The situation that Daniel Dae Kim refers to in his address is the growing number of occurrences of violence and hate against Asian Americans. There have been numerous reports of attacks against Asian American citizens across the country as of late, many of which involve the elderly. Many believe the attacks directly correlate with the rise in racist rhetoric aimed at Asians in regard to the coronavirus pandemic. The latest tragic event in this growing patten was an incident in Atlanta, Georgia, which saw the murder of eight people, six of whom were Asian women, by a white man.
The situation received even more attention after the Cherokee County sheriff's spokesperson gave a statement to the press, saying the alleged killer was having “a really bad day” and that the murders were not racially motivated. In response to the officer’s statement, Daniel Dae Kim said this to the subcommittee:
You know when I have a bad day, I think about going home and having a beer and watching a movie with my family. I don’t think about going out and murdering eight people.
The Hawaii Five-0 actor also participated in a roundtable interview for Asian entertainers recently that included the likes of Olivia Munn, George Takei and Hari Kondabolu, to name a few, addressing the ongoing plight of Asian Americans. Takei noted that racism against Asians has a long history that dates to Japanese internment camps during World War II and beyond.
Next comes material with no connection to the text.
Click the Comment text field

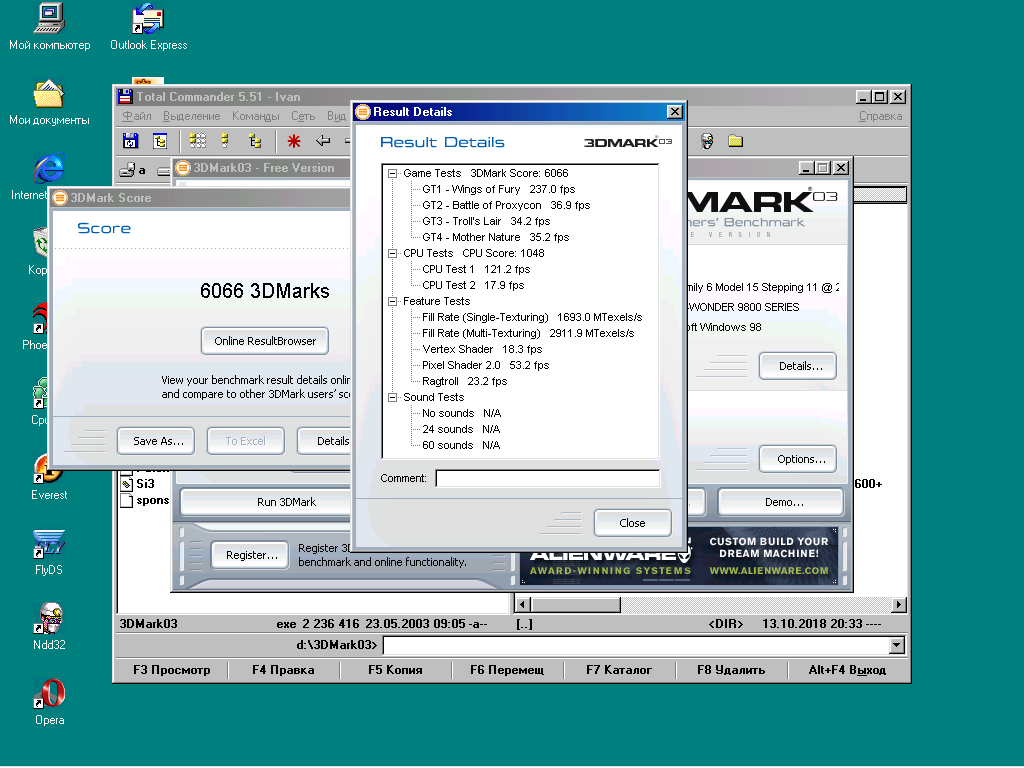coord(547,478)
The panel also discussed the need for further and deeper Asian representation in media, as well as the need for solidarity between the various minority groups. Daniel Dae Kim said at the panel:
It's about pushing the boundaries in your respective fields, whether it's acting, directing, producing, or all of the above — do whatever you're able to do to push this boundary. Keep this as part of your agenda because that's the only way it's going to get further. The people who are just starting in this business are not in positions like we are where we can make change and ask for things on a daily basis in the jobs that we have. So it's up to those of us who can to do. And that's how a wave it gets formed.
It is disheartening to think that in many cases, necessary change and conversation happen only after shocking tragedies, as with the recent shootings in Atlanta. But perhaps we can all take a page out of the book of veteran actor Daniel Dae Kim, and others like him, by being proactive for causes that matter.